### GOAL OF THE EXERCISE
Rewrite the listing below, changing every "Describe the element" to "Identify the element" and leaving everything else as it is.

Entries from a dataset
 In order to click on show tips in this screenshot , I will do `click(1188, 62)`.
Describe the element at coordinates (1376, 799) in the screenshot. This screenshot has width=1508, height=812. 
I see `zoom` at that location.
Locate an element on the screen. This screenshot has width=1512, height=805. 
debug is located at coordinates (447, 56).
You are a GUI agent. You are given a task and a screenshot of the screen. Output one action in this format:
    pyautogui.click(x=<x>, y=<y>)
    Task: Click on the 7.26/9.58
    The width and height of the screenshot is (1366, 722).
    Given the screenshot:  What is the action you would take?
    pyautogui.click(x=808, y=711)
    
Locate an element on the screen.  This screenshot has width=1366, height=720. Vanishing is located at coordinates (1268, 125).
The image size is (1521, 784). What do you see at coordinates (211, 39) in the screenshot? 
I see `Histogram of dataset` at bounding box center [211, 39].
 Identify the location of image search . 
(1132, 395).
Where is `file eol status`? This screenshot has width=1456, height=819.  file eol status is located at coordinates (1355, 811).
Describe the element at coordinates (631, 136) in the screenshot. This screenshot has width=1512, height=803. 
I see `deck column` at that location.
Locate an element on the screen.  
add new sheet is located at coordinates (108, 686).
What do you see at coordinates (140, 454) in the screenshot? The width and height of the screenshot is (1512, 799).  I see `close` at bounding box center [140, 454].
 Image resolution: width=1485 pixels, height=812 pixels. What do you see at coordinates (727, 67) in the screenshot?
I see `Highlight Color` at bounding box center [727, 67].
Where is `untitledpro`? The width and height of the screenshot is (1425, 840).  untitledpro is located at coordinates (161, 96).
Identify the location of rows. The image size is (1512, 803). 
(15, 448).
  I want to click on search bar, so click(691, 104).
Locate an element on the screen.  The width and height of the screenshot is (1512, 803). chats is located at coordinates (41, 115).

### RESPONSE TO THE EXERCISE
 In order to click on show tips in this screenshot , I will do `click(1188, 62)`.
Identify the element at coordinates (1376, 799) in the screenshot. This screenshot has width=1508, height=812. 
I see `zoom` at that location.
Locate an element on the screen. This screenshot has width=1512, height=805. 
debug is located at coordinates (447, 56).
You are a GUI agent. You are given a task and a screenshot of the screen. Output one action in this format:
    pyautogui.click(x=<x>, y=<y>)
    Task: Click on the 7.26/9.58
    The width and height of the screenshot is (1366, 722).
    Given the screenshot:  What is the action you would take?
    pyautogui.click(x=808, y=711)
    
Locate an element on the screen.  This screenshot has width=1366, height=720. Vanishing is located at coordinates (1268, 125).
The image size is (1521, 784). What do you see at coordinates (211, 39) in the screenshot? 
I see `Histogram of dataset` at bounding box center [211, 39].
 Identify the location of image search . 
(1132, 395).
Where is `file eol status`? This screenshot has width=1456, height=819.  file eol status is located at coordinates (1355, 811).
Identify the element at coordinates (631, 136) in the screenshot. This screenshot has width=1512, height=803. 
I see `deck column` at that location.
Locate an element on the screen.  
add new sheet is located at coordinates (108, 686).
What do you see at coordinates (140, 454) in the screenshot? The width and height of the screenshot is (1512, 799).  I see `close` at bounding box center [140, 454].
 Image resolution: width=1485 pixels, height=812 pixels. What do you see at coordinates (727, 67) in the screenshot?
I see `Highlight Color` at bounding box center [727, 67].
Where is `untitledpro`? The width and height of the screenshot is (1425, 840).  untitledpro is located at coordinates (161, 96).
Identify the location of rows. The image size is (1512, 803). 
(15, 448).
  I want to click on search bar, so click(691, 104).
Locate an element on the screen.  The width and height of the screenshot is (1512, 803). chats is located at coordinates (41, 115).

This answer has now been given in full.